In this first step, you are forming the ideas into a logical arrangement, and making decisions about what to keep and what to toss.

Focus your ideas

  Put the ideas in context Step 2. Put the ideas in context.
  • How does your time at IBM relate to the computer revolution? How did your job fit in with the larger mission of the company? What groundbreaking things were you part of?
  • How is climbing Mount St. Helen different from other mountains in the Cascade Range? How is mountain climbing like or unlike other extreme sports? Do you do it for the same reason as others do other equally strenuous things?
  • How does daycare affect children? How are they different from children brought up at home? What do you see that parents are missing?
  • Librarians and Amazon.com both deal with books. How are the two the same, and how different? How much of it is specific to Amazon.com, and how much to retail versus nonprofit in general? How is each moving into the future, and which has the 'better' idea of how the future should/will be?
  • How is the culture of the West Coast different from the East Coast, and how much of it affected you? How many people make that sort of move a year, and how many of them stay in the new location?

    As you probably noticed, in this step, the ideas have moved from strictly personal reminiscences to needing some research to make them more generally applicable, and thus taken the first real step to becoming a story or article.

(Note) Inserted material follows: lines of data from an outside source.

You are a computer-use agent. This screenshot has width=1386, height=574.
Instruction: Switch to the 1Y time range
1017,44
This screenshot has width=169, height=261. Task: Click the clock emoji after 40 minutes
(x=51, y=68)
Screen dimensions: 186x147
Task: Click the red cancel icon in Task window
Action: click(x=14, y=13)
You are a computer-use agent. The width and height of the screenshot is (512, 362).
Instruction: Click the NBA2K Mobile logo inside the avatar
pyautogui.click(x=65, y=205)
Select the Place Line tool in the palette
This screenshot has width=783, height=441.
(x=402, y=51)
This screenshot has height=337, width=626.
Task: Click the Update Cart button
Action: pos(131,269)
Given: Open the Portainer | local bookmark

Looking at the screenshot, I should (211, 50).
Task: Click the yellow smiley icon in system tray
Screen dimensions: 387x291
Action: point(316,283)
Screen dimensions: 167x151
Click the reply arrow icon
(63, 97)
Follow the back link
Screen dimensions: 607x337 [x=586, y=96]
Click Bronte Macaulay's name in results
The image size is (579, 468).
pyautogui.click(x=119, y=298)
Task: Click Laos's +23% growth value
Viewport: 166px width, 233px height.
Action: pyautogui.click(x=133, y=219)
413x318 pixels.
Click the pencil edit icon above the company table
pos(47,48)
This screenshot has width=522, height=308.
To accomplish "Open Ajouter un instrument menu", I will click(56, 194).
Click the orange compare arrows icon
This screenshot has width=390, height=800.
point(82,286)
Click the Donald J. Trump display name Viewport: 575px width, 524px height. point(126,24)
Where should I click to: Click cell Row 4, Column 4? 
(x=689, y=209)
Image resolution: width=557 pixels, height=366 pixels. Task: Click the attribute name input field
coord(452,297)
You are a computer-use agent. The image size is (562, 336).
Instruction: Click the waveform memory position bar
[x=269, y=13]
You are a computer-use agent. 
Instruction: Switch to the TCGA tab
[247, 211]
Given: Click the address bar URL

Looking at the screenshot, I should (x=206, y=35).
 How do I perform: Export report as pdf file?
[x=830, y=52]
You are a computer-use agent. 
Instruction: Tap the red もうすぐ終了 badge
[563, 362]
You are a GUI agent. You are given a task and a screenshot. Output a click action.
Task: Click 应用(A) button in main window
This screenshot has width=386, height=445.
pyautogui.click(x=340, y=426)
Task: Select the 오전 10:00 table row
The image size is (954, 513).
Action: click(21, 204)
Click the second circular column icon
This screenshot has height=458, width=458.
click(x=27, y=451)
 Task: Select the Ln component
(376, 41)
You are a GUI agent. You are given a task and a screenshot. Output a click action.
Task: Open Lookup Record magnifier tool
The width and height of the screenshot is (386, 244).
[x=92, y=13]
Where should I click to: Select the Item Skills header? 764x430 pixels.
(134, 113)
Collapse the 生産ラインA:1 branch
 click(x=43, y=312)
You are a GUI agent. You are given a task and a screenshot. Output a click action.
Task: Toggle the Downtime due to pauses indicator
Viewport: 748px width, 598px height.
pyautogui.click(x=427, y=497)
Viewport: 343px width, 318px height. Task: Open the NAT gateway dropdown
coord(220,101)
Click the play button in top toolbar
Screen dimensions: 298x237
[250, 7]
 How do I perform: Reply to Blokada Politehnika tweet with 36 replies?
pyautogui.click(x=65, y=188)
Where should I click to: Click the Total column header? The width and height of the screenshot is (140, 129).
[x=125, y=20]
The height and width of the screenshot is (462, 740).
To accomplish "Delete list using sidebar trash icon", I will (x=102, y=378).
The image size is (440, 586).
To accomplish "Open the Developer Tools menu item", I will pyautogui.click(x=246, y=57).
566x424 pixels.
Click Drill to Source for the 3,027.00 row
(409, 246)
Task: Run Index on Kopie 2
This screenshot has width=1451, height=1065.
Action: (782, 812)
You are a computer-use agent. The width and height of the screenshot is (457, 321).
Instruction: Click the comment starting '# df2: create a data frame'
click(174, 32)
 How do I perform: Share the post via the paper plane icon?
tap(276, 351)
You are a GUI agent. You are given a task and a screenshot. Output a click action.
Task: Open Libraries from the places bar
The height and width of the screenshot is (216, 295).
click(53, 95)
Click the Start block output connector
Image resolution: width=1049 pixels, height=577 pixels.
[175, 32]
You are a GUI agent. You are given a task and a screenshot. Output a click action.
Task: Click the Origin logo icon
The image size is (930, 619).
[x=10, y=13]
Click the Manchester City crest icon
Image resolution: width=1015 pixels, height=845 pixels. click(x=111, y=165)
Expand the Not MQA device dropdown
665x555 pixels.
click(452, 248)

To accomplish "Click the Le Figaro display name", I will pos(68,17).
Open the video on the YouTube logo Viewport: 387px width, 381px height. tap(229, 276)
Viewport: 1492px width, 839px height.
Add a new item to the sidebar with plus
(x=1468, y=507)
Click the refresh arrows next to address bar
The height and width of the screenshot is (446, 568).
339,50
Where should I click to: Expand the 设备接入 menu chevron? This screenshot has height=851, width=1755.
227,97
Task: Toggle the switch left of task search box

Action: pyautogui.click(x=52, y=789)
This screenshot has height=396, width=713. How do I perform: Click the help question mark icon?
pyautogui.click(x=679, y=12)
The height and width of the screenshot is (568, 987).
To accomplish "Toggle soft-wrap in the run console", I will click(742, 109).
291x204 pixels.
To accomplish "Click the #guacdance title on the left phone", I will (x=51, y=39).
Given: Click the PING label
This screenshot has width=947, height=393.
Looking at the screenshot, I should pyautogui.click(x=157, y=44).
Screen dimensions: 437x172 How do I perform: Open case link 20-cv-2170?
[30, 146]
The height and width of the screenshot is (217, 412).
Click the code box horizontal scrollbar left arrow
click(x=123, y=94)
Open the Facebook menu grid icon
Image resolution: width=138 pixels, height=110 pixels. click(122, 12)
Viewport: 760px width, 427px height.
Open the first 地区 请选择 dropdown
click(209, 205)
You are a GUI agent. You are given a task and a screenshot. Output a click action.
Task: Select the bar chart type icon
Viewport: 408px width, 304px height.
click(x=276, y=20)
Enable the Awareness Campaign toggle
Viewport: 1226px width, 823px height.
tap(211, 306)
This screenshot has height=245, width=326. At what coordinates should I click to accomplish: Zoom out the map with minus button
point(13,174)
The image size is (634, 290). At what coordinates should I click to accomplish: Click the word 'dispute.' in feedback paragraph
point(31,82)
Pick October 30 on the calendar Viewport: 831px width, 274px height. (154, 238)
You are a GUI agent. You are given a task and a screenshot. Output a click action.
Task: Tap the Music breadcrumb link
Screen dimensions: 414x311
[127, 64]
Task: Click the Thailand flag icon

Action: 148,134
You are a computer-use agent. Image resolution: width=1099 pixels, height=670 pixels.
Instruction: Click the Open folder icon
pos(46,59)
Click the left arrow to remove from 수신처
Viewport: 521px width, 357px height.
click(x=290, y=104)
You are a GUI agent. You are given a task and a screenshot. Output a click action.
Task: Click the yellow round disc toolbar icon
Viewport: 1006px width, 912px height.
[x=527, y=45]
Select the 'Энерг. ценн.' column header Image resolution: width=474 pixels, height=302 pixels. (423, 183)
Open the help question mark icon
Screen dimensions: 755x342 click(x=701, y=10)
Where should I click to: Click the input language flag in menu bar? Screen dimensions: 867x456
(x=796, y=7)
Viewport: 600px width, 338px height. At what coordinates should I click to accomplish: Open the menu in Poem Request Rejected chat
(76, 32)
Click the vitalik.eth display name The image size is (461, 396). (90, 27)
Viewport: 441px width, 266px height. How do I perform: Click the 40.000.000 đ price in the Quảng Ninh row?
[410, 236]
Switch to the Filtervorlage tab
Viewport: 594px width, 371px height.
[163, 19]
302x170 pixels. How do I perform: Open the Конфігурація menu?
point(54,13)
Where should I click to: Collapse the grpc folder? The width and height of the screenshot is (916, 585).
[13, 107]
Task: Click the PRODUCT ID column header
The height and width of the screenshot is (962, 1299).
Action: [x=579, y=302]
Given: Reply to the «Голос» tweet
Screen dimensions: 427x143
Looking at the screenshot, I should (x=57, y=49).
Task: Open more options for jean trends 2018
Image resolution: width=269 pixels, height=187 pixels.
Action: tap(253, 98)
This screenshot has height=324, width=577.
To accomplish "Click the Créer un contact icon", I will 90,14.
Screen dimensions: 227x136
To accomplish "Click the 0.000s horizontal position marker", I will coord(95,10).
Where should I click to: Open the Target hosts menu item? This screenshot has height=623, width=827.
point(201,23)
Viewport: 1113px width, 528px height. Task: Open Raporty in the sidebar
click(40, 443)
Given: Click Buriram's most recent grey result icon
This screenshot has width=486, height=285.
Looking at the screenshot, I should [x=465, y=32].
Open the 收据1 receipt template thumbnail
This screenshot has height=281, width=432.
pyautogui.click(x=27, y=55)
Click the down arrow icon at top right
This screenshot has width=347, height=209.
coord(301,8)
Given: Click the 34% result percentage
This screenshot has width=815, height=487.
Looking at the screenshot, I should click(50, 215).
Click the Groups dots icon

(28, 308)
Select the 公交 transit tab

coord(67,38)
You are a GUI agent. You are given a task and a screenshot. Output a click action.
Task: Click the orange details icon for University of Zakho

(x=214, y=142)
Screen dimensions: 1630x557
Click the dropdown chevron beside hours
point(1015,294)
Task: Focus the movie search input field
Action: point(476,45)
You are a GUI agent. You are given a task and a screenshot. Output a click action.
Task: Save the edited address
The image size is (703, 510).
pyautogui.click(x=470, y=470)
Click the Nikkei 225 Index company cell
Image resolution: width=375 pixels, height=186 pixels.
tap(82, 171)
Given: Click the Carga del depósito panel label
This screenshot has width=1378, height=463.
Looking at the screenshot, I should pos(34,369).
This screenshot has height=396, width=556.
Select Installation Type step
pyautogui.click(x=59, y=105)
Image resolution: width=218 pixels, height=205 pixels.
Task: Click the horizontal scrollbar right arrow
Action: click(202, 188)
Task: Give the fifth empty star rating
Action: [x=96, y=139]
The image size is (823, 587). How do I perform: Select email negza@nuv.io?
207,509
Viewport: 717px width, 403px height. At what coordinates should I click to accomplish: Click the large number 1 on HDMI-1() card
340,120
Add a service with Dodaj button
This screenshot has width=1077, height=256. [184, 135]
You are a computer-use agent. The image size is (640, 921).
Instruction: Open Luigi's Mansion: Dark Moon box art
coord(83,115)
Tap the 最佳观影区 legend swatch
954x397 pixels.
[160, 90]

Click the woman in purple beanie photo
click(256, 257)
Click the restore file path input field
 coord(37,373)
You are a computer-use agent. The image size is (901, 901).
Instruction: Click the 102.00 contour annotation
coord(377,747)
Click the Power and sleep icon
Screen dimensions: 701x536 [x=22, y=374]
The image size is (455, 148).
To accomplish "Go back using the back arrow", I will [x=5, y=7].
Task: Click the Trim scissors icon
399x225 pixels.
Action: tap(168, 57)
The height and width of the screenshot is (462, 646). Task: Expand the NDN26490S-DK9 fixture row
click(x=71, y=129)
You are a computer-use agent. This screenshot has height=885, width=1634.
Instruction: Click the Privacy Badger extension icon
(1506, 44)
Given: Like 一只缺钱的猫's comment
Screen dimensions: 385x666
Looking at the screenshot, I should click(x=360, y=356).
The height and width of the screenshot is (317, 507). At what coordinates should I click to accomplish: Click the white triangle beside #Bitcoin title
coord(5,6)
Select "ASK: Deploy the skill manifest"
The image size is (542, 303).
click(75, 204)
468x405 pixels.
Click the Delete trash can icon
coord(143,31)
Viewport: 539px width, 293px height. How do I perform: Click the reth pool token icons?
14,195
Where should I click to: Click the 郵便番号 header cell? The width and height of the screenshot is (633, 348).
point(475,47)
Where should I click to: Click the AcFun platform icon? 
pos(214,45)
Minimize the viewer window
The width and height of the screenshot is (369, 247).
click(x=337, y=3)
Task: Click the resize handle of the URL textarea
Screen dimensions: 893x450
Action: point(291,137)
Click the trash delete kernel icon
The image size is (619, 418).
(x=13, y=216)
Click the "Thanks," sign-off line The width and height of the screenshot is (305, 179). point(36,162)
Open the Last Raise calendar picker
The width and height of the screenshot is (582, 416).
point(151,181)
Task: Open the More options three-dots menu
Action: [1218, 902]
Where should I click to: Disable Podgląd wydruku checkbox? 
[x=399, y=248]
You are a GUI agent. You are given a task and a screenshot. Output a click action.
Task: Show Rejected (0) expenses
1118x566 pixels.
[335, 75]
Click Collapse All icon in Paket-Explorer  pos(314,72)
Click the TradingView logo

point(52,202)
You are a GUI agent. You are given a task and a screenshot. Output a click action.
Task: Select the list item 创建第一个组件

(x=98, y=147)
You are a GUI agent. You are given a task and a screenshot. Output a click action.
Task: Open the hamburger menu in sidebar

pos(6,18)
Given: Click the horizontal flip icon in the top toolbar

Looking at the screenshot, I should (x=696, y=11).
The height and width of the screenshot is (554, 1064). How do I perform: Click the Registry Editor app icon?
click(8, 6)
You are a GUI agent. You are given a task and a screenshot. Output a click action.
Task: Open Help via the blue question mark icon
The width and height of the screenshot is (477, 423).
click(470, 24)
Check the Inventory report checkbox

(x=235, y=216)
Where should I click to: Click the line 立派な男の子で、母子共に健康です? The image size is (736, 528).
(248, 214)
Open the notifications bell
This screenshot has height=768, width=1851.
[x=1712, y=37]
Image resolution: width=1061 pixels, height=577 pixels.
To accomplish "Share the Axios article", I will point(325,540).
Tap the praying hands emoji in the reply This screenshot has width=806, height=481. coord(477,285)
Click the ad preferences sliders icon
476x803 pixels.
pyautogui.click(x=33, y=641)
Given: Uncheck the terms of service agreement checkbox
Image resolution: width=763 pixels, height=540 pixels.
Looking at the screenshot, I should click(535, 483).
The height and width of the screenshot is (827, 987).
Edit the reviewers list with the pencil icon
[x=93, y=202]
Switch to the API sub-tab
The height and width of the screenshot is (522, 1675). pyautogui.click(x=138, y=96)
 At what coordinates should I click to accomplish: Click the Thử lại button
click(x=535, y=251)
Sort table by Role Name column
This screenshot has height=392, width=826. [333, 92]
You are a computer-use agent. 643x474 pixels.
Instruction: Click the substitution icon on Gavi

  Step 3. Make them relevant
  • By weaving the story of your time at IBM in with the general story of the computer revolution, you are letting others know the history of those years from a personal point of view, and imparting to others the significance of those years. They can then see how the computer revolution affected their lives.
  • Climbing Mount St. Helen becomes a symbol of pushing yourself to more than you ever believed you could. Or it becomes a symbol of success on a personal level. This can easily become an inspirational, motivational story for your reader, challenging them to make the same sort of effort in their own lives.
  • They daycare story could talk about how much parents miss by putting their children in preschool, and by contrast how much the teacher gains. Or perhaps a humorous article about the funny things kids do, to remind parents how much they should be enjoying their own.
  • By comparing and contrasting libraries and Amazon.com, you could focus on how differently people look for information now--what is lost, what is gained. You could talk about what value library experience brings to a bookseller, and what a bookseller could teach a library.
  • Moving from East to West could concentrate on the magnificence of the United States, and how the country changes as you move across it. You could focus on how the different culture changes you, and how you feel when you visit the East again. You could talk about how the physical distance affects family relationships.

This last step develops your personal experiences so that they speak to other people's lives, and change them, make them think, etc.

Make your ideas relevant

  "Where do you get your ideas?" Where do you get your ideas? From anywhere. But an author knows how to focus them, put them in context, and to make them relevant to readers.